◆ Source excerpt ◆
** Begin **

We conclude the “and/or” special verdicts in this case in connection with the contractual obligations of Basinger and Mighty Wind are prejudicially ambiguous and require reversal. “And/or” as used in the special verdicts may mean Basinger only, Mighty Wind only or both Basinger and Mighty Wind. Mighty Wind is a separate corporate entity, distinct from Basinger. The record does not disclose whether Basinger is the sole shareholder of Mighty Wind or an officer or director of the corporation. In the absence of alter ego findings, Mighty Wind and Basinger are not synonymous. Unless Mighty Wind is the alter ego of Basinger, she is not liable for the corporate obligations.

** End **

◆ Goal 1 ◆
Answer these questions about the passage on the special verdicts, one answer per line, marked (a), (b), (c) to match.
(a) What three meanings can "and/or" have as used in the special verdicts?
(b) What does the record not disclose about Basinger's relationship to Mighty Wind?
(c) Unless what is true is Basinger not liable for the corporate obligations?

◆ Records shown ◆
** Begin **

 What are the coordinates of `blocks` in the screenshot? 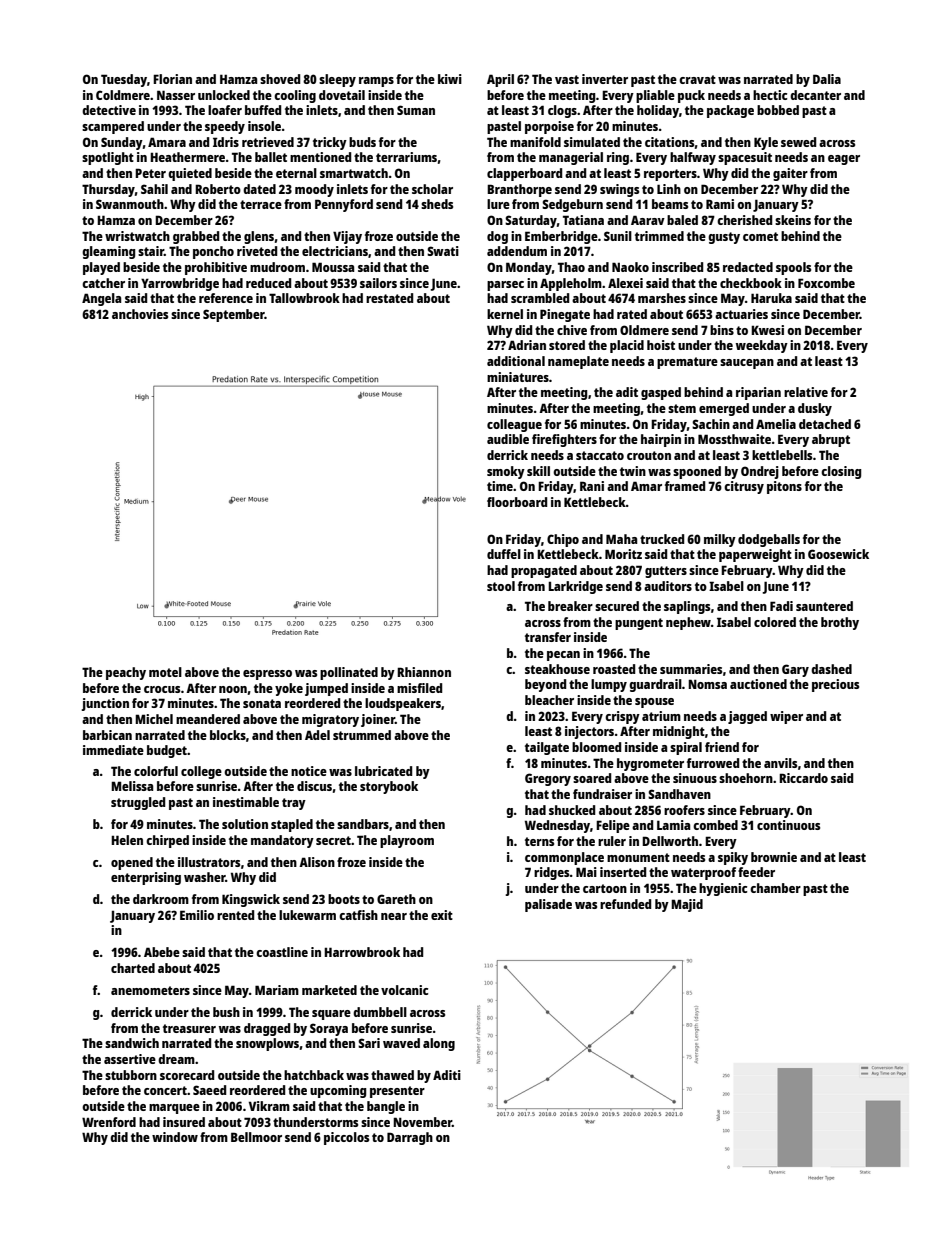 It's located at (228, 735).
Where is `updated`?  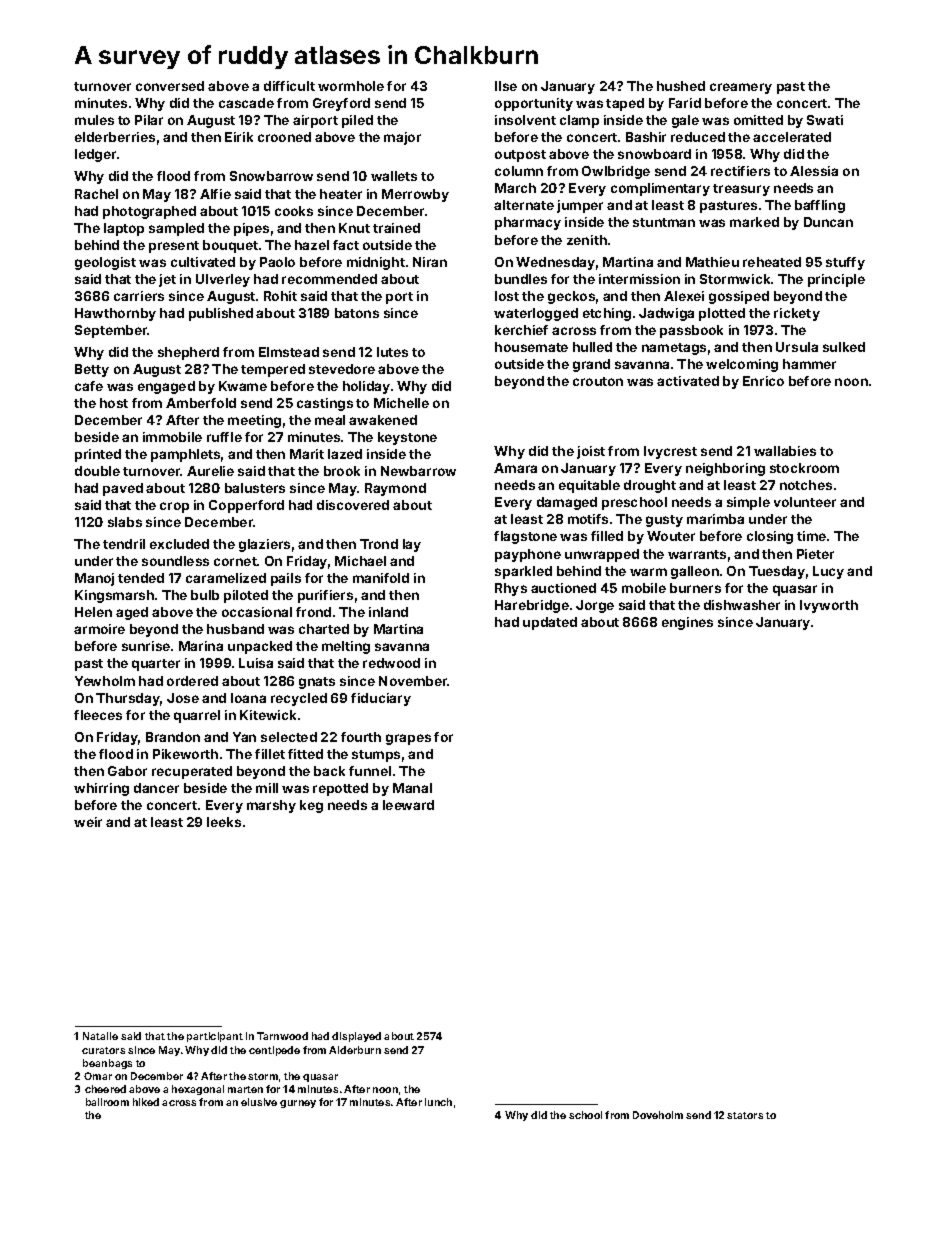
updated is located at coordinates (550, 623).
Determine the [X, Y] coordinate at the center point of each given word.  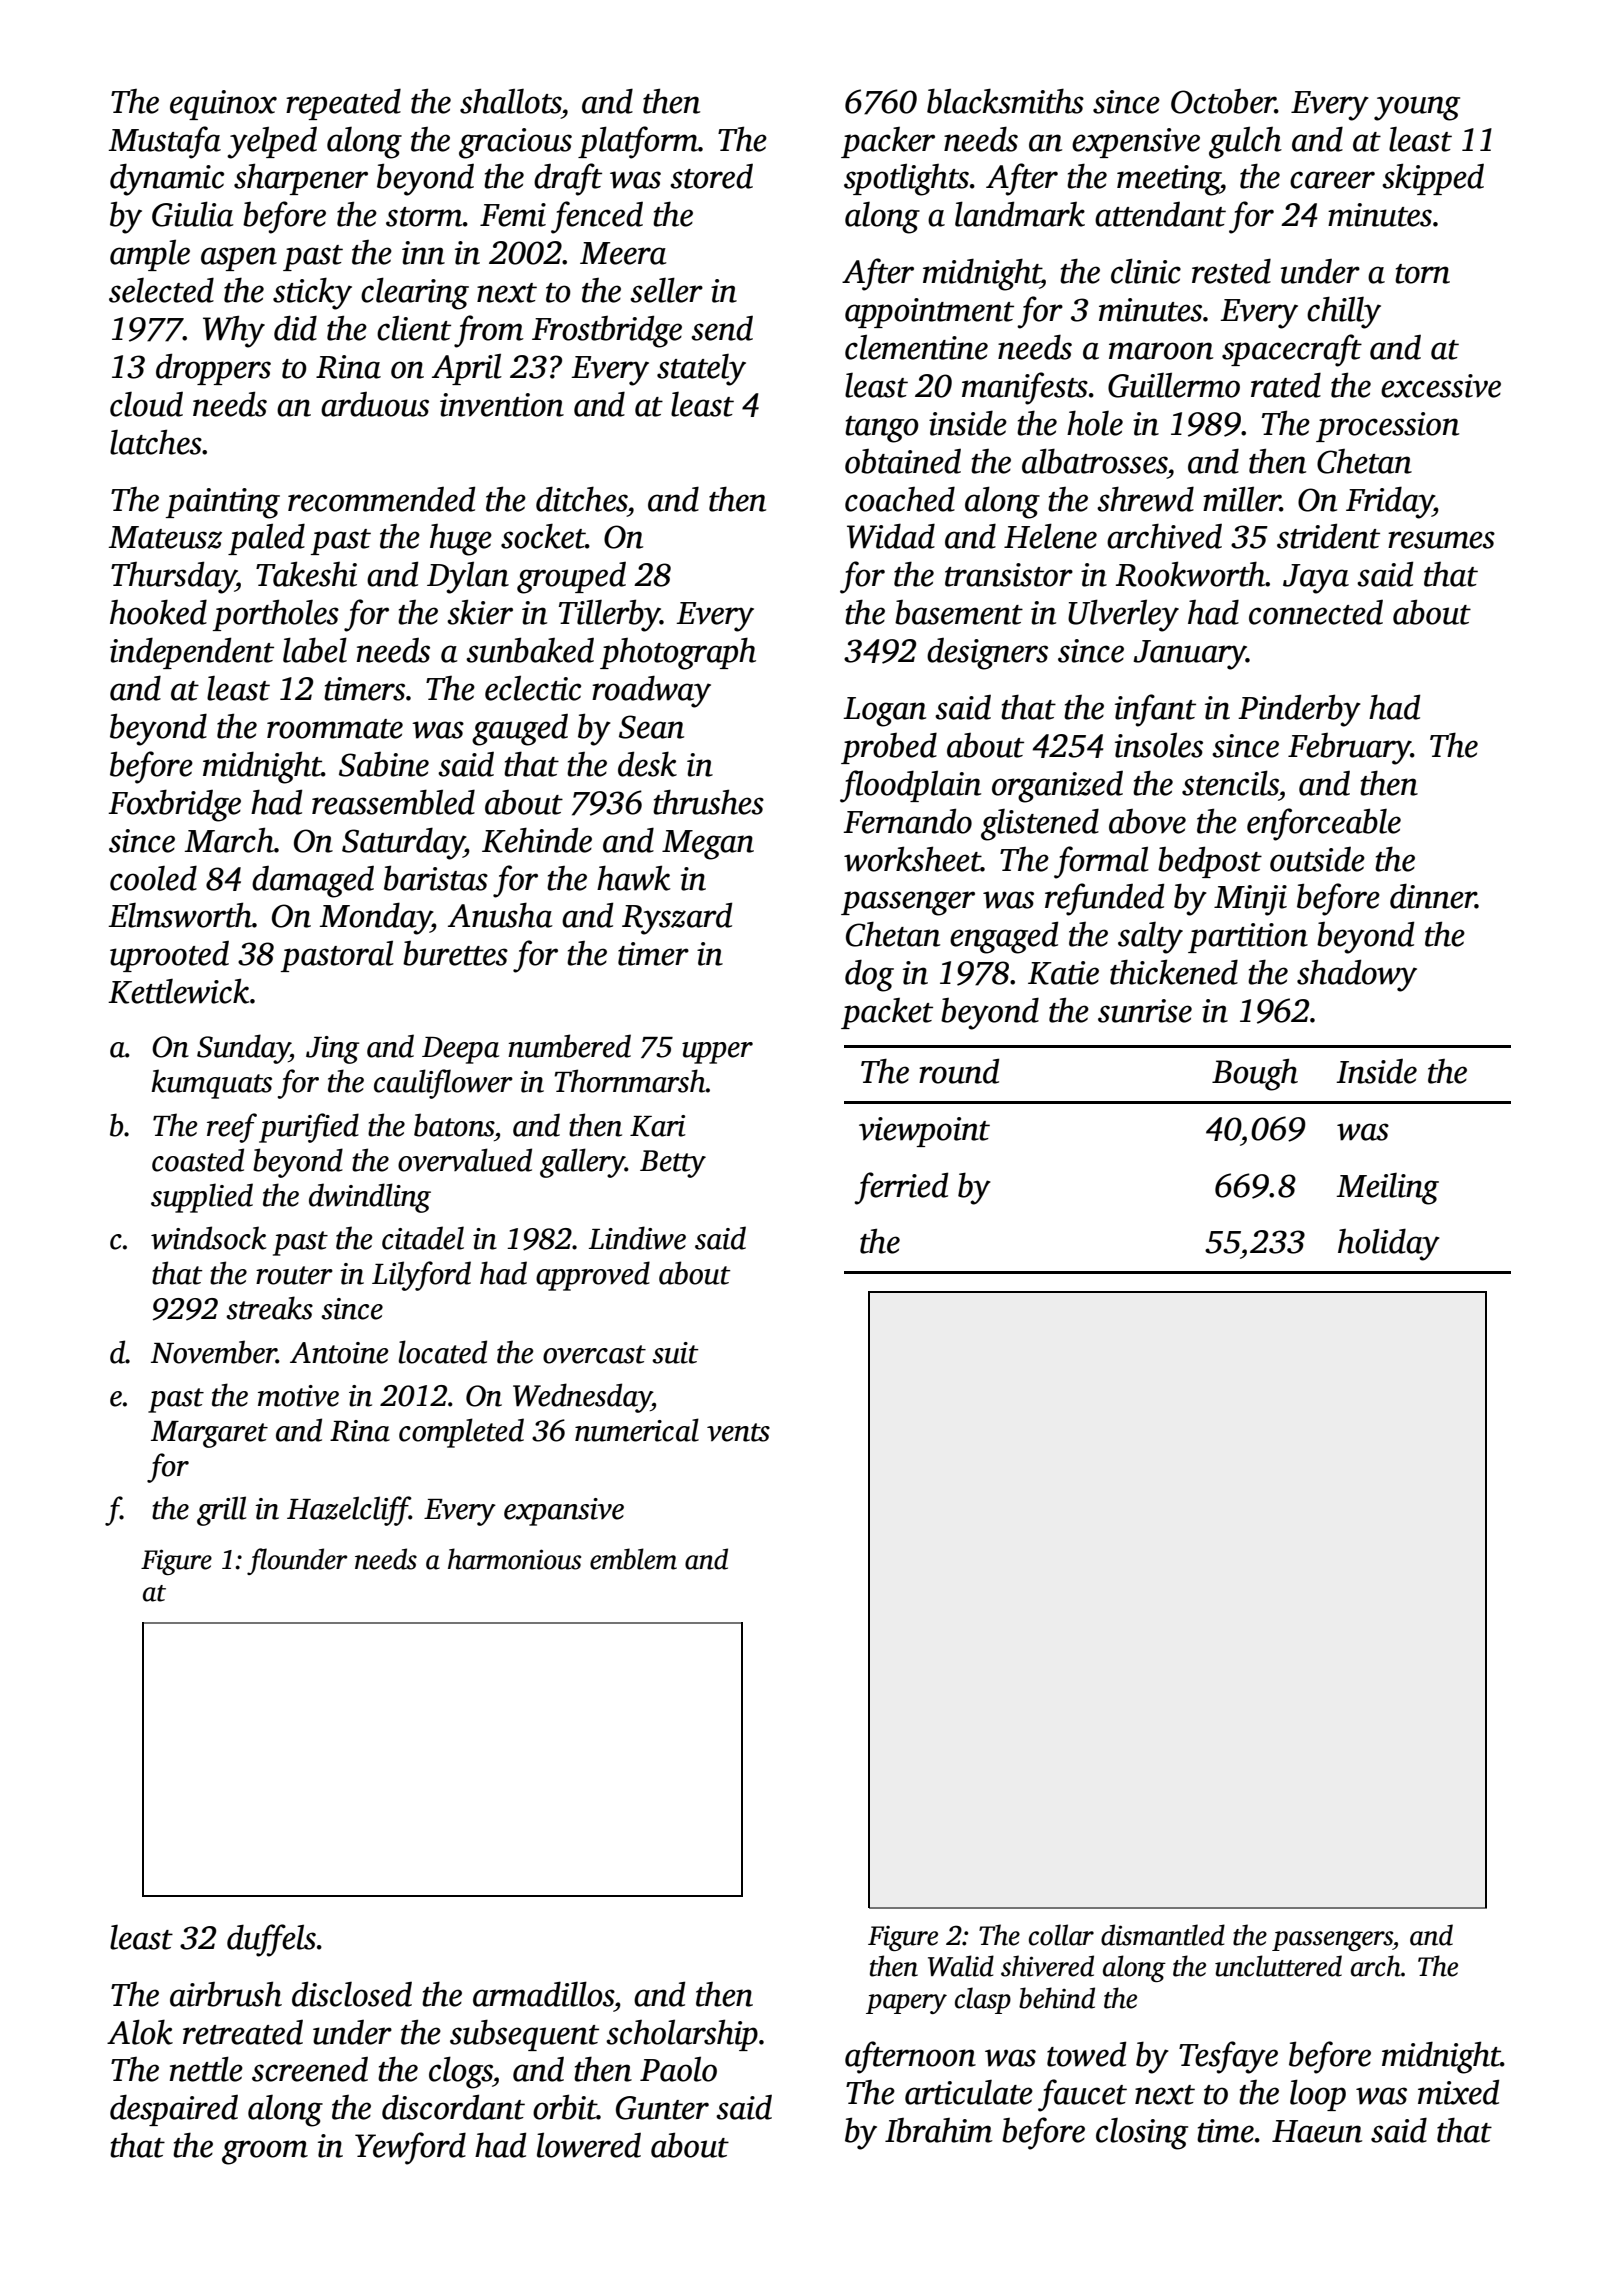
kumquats [211, 1084]
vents [738, 1432]
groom [265, 2152]
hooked [158, 612]
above [1147, 821]
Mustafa [165, 142]
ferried [901, 1188]
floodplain [910, 786]
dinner [1433, 896]
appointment [929, 313]
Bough [1255, 1074]
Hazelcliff [348, 1511]
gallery [582, 1163]
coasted [198, 1160]
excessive [1441, 386]
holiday [1389, 1244]
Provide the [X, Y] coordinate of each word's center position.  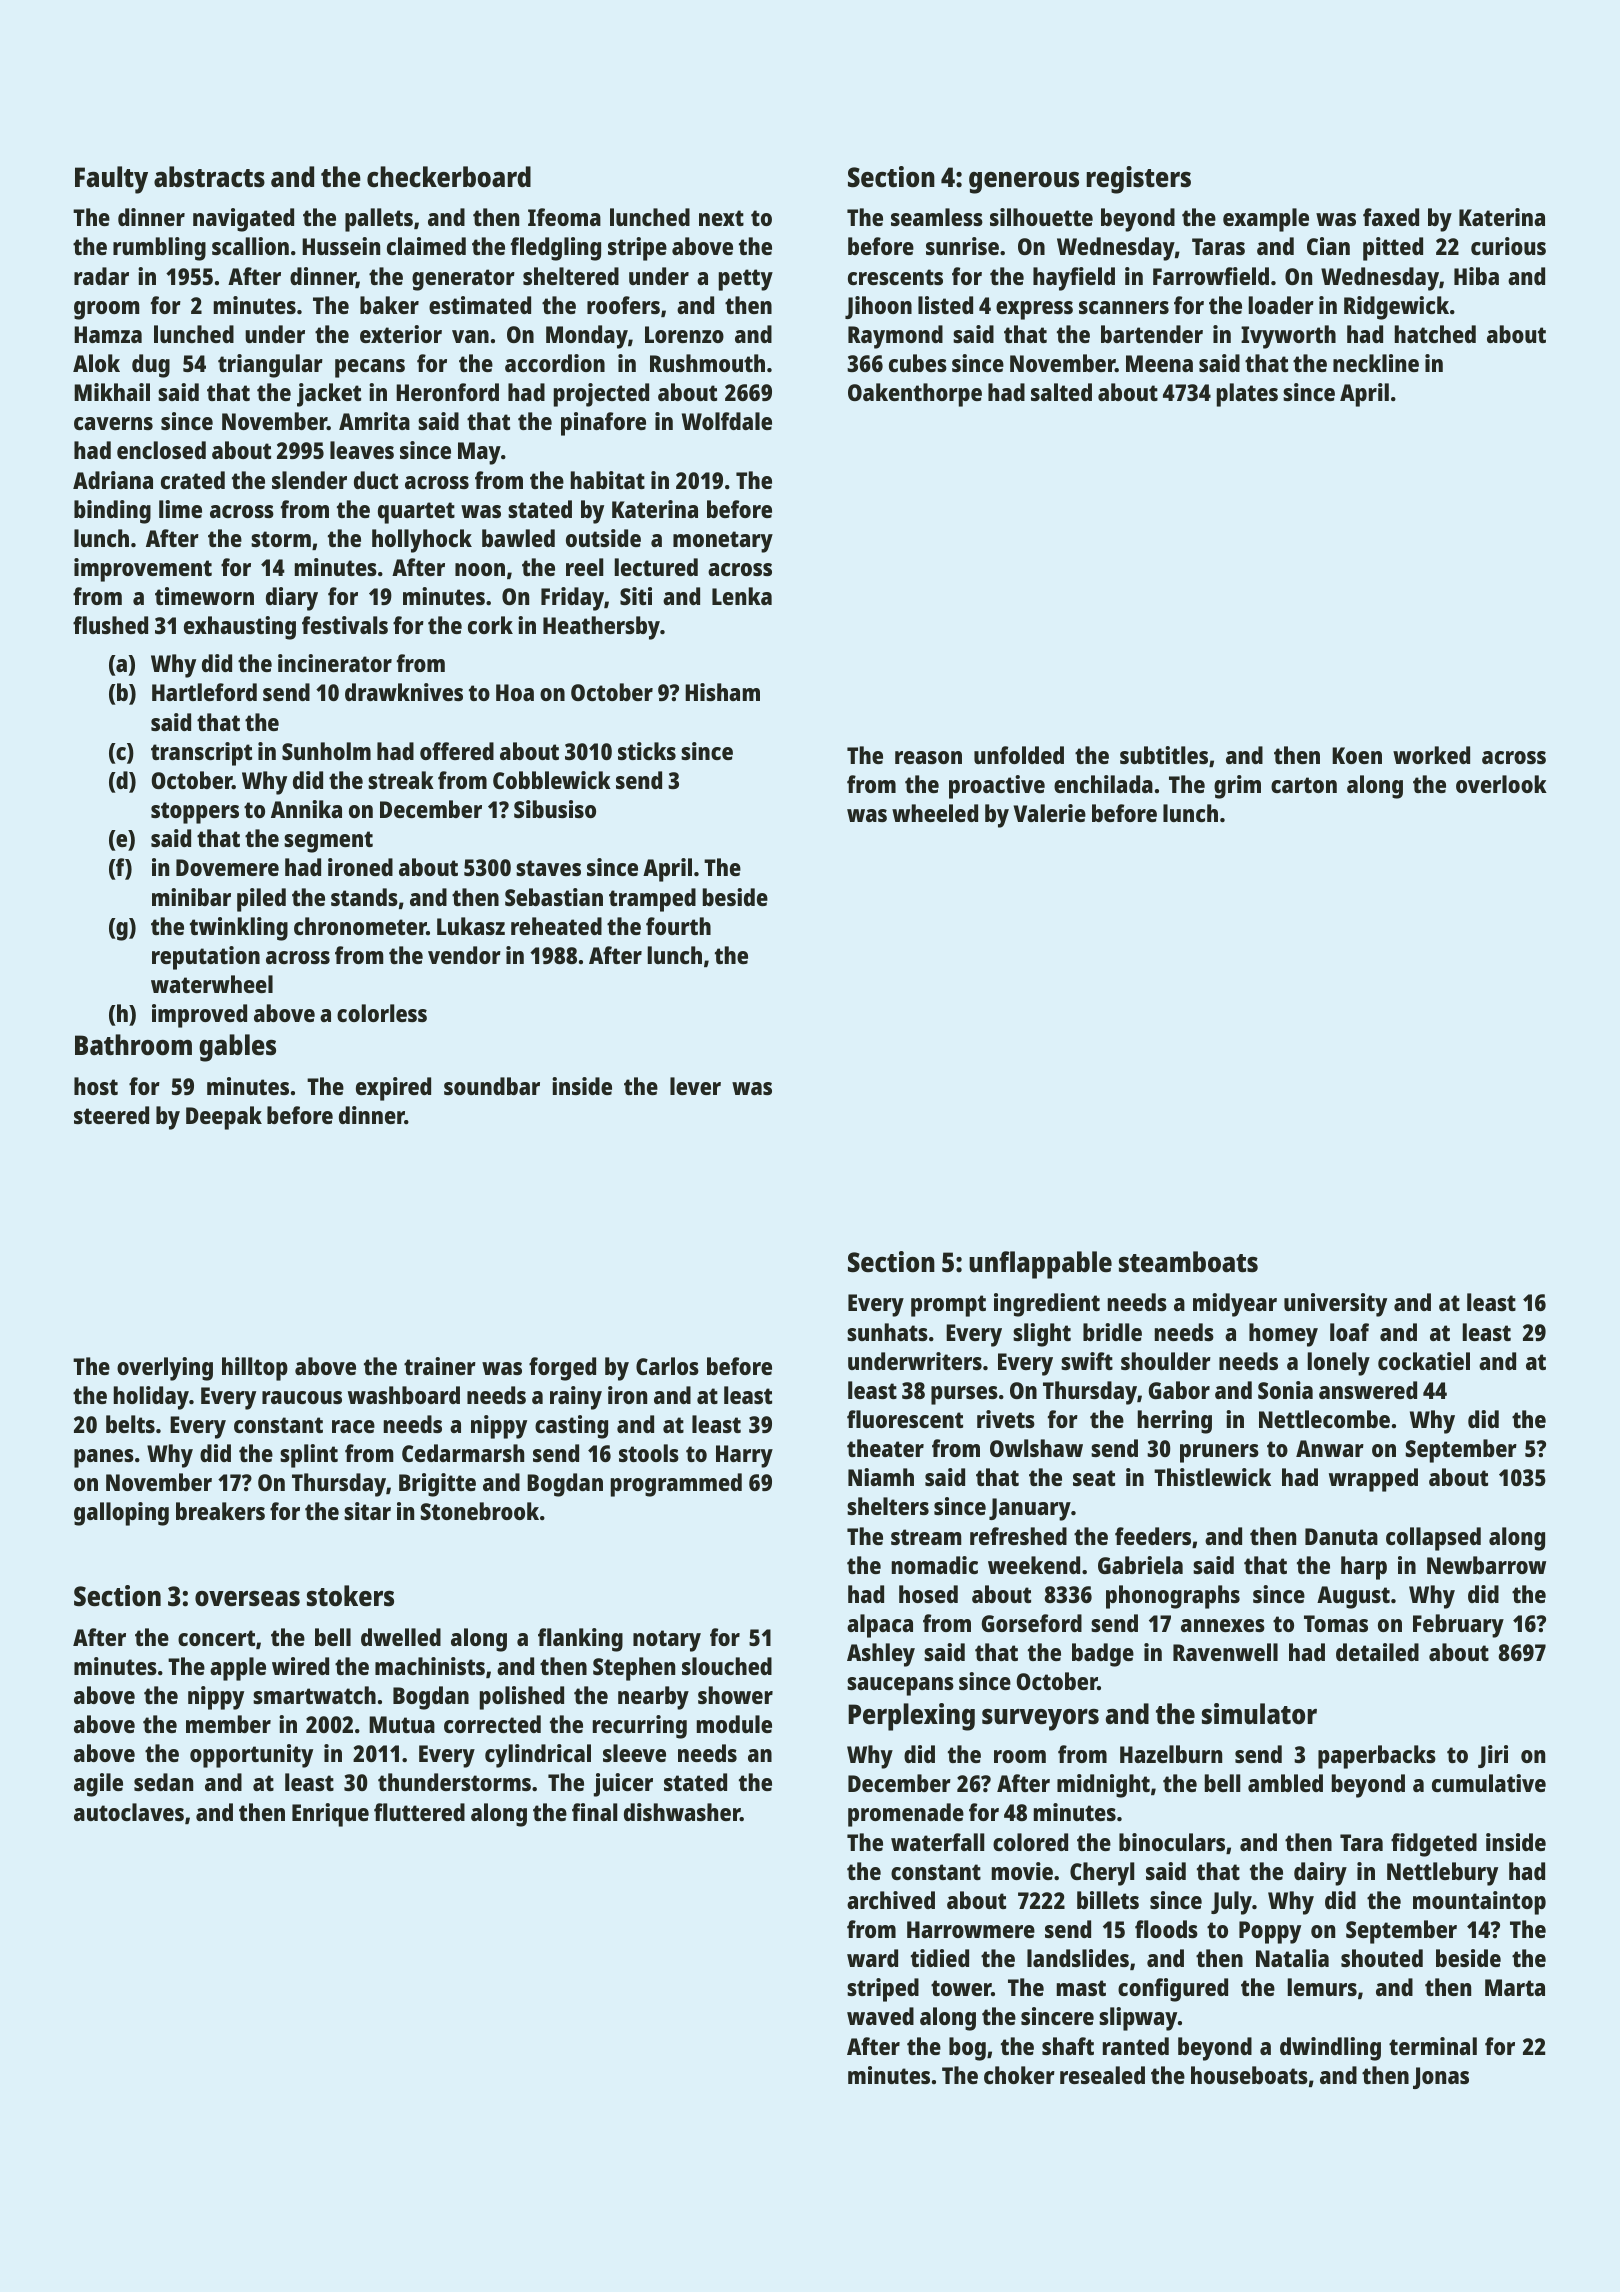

** End **

◆ Goal 2 ◆
Output the stretch of the records from the line that contains "above [1147, 821]" through the end of the records as a numbered list, skipping blank lines and leaving out the pictures.

◆ Result 1 ◆
(a) Basinger only, Mighty Wind only, or both Basinger and Mighty Wind.
(b) Whether Basinger is the sole shareholder of Mighty Wind or an officer or director of the corporation.
(c) Mighty Wind must be the alter ego of Basinger.

◆ Result 2 ◆
1. above [1147, 821]
2. Mustafa [165, 142]
3. ferried [901, 1188]
4. floodplain [910, 786]
5. dinner [1433, 896]
6. appointment [929, 313]
7. Bough [1255, 1074]
8. Hazelcliff [348, 1511]
9. gallery [582, 1163]
10. coasted [198, 1160]
11. excessive [1441, 386]
12. holiday [1389, 1244]
13. Provide the [X, Y] coordinate of each word's center position.  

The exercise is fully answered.